Anyway, I know you probably have discussed with and heard of these things from your Cara who soon will be exiting this phase of her life to enter into her young adult phase. I was wondering if Cara would have any brief pointers for my soon-to-be freshman that could help her avoid the most obvious potholes and cultural obstacles at their soon-to-be shared high school.

Friday, April 13, 2012

#9 - My Books: Carry the One by Carol Anshaw

I admit I was distracted when I started reading this book. I bought it on impulse for my Nook. After reading the first 15-20 pages, I had to go back to the beginning and start over because I couldn't keep the characters and their relationships straight in my head. Once I got that settled, I really enjoyed this book.

The title has to do with simple arithmetic and addition, when you have to carry the one to the column on the left to proceed with the sum. In the case of the novel the one that need to be carried, is a pre-teen, Casey, who is killed on a country road, late at night, by a car full of drugged, drunk careless, young people. As is the case when you're young, there is really no realization or full awareness of how this tragedy will mark and be present in their lives.

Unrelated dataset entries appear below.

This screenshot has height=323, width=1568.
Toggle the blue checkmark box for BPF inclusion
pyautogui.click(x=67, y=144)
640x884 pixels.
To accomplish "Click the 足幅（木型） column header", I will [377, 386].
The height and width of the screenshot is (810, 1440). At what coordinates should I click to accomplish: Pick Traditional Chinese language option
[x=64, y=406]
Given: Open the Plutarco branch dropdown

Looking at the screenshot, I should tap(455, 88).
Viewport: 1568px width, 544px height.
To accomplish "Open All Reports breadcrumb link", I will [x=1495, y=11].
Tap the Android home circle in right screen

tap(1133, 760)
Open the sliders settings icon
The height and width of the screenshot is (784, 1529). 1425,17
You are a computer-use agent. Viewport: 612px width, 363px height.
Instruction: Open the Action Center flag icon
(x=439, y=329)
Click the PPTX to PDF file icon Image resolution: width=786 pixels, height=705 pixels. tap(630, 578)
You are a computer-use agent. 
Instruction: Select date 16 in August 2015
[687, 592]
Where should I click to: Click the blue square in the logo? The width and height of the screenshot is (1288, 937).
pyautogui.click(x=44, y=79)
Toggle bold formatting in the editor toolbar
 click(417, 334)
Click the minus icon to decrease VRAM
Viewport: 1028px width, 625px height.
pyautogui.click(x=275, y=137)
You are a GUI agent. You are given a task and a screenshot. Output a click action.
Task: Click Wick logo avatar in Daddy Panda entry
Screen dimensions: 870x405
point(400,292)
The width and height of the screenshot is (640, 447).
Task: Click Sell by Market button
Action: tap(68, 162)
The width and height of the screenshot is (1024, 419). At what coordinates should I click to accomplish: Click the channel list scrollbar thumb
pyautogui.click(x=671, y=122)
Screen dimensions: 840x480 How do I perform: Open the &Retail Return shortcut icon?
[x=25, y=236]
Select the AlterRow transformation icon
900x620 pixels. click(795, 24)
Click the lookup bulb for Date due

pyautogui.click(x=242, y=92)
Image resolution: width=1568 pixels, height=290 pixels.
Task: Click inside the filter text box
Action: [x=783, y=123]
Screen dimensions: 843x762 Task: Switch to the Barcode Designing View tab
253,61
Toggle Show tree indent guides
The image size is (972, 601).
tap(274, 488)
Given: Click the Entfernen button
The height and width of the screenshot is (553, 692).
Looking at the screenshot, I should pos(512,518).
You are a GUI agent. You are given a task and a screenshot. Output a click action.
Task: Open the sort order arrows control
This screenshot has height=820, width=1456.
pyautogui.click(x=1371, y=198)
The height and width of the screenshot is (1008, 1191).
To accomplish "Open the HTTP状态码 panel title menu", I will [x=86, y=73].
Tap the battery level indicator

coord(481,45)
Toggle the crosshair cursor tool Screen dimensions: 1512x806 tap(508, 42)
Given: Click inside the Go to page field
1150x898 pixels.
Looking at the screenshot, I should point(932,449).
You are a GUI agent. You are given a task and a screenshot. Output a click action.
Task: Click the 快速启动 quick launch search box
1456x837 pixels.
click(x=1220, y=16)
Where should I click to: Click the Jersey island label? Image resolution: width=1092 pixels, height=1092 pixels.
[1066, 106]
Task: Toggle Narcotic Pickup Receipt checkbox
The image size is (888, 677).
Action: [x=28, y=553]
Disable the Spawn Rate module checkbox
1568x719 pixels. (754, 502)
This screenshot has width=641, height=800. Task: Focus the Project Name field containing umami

The narrative centers especially around three siblings obviously smart: Carmen (the bride, a social activist, and then mother of Gabe, one of the minor characters), Alice (a painter whose works will gain her fame and fortune) and Nick
(a promising astrophysicist who lives prisoner of and succumbs to his addictions).

We follow the lives of these three people and their significant others through the course of 25 years and we see how they can't or won't forgive themselves for being in the car that killed Casey. They can't find redemption or self-forgiveness through their work, their achievements or the relationships they establish as they grow and mature. They are unable to identify and grasp the windows of grace as they appear in their lives. And they also have no sense of spiritual/religious faith that might aide them into letting go of guilt and give happiness a try (happiness, I sensed, was like an indecency, an offense, in light of the tragedy that binds them).

Anshaw writes clearly, precisely and with shrewd, compassionate humanity. I really appreciate how seamless she is able to weave into the story and with a non-judgmental voice topics that not everyone is comfortable with, say, homosexuality. Another topic discussed with matter-of-factness is drug abuse, the emptiness it creates, the lack of direction when you're holding on for dear life (or for the dear next fix, as might be the case).

And that little girl long dead, is a pervasive, constant element in our reading. Alice, the gifted artist, dedicates an excellent series of paintings to Casey as the subject, always dressed in the same clothes she was wearing the night she was killed, but in the paintings she appears to be growing and having a life. Nick visits Casey's family, almost like a pilgrimage, every year (at the end, Casey's mother is able to come to terms with him). Carmen dives head on into her causes and her social activism.

The person that sort of disappears early on is Olivia (Nick's then girlfriend), the car driver that ill-fated night to reappear again at the end to be part of one of the most touching scenes in the book for me that involves a dream and a slippery surface.

The book and its characters are a mess and they live messy lives. But do we, human beings, really have any other alternatives? 'Fraid not.